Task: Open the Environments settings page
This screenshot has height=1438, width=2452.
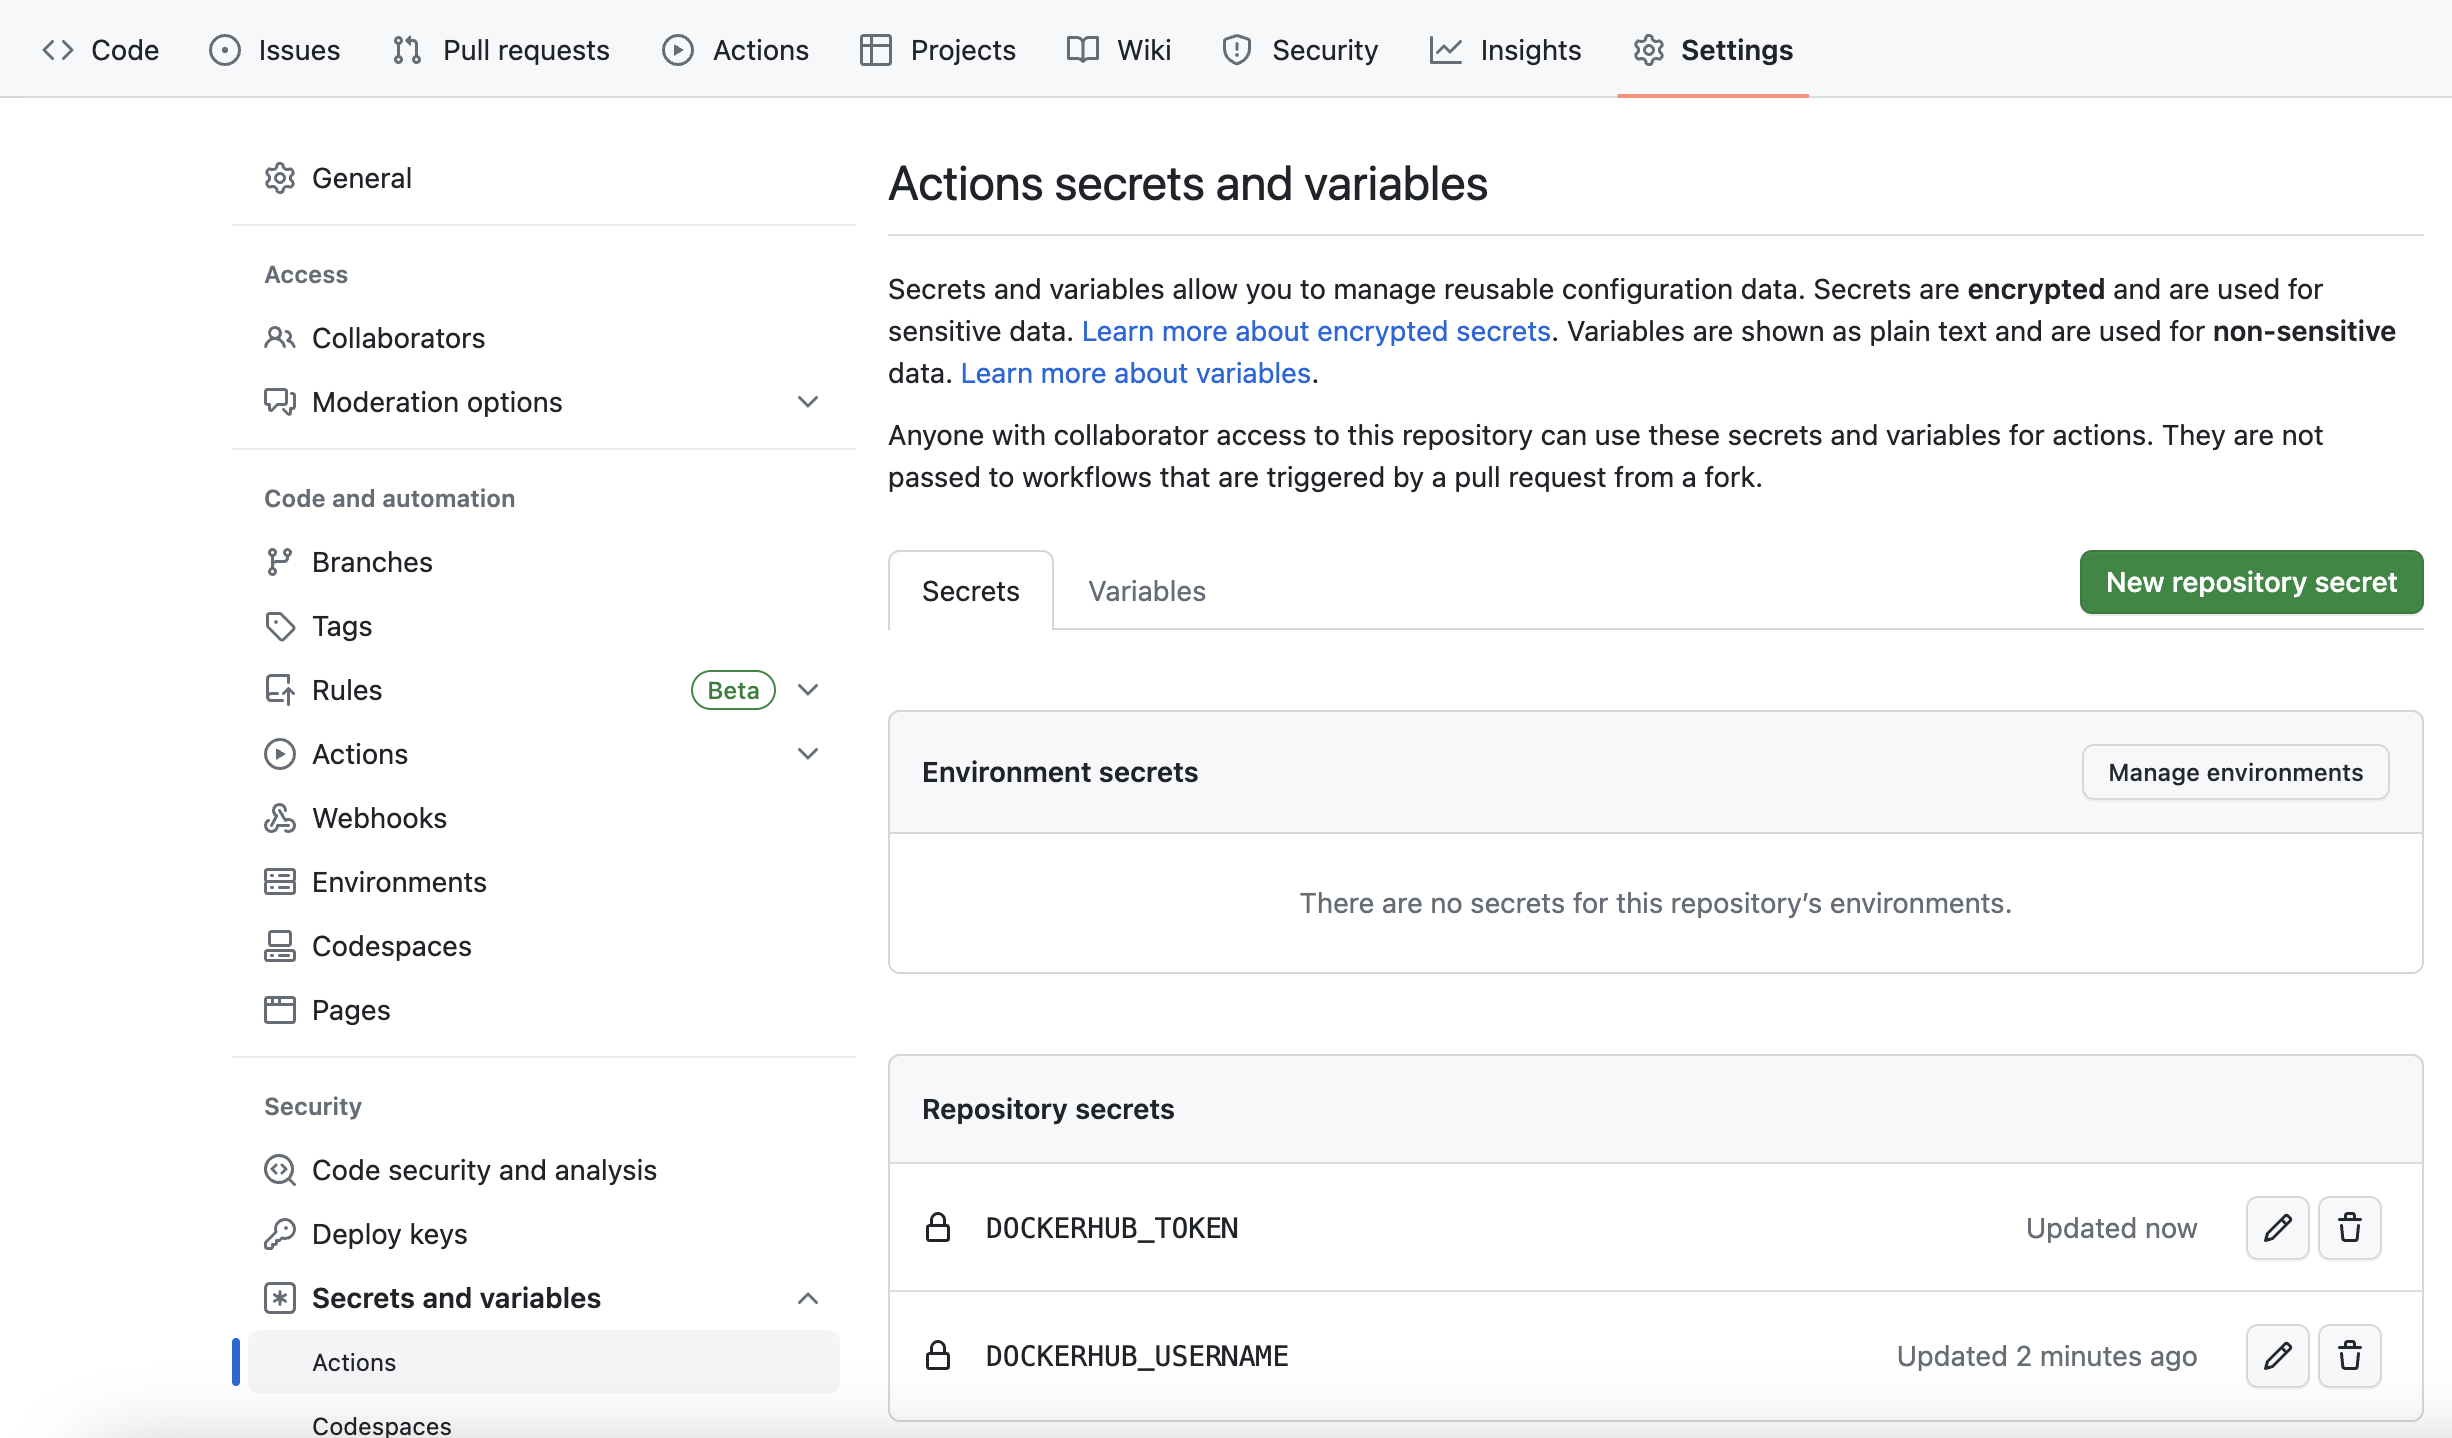Action: [398, 881]
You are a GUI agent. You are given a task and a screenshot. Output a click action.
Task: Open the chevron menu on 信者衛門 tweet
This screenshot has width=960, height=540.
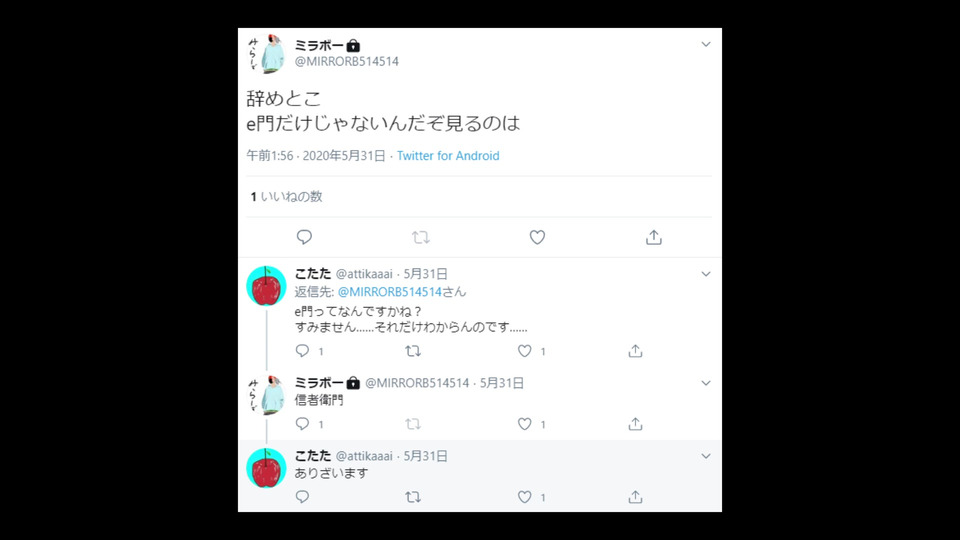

-.-.-

◆ OBJECTIVE ◆
Rescale the lines above by repeating all of them, requests included, with every click coordinate in the answers multiplied by 1.55 and rounded to a whole number, halves rounded up. Leave the pictures out.

◆ RESPONSE ◆
Task: Open the Environments settings page
This screenshot has height=1438, width=2452.
Action: [617, 1366]
You are a GUI agent. You are given a task and a screenshot. Output a click action.
Task: Open the chevron menu on 信者衛門 tweet
This screenshot has width=960, height=540.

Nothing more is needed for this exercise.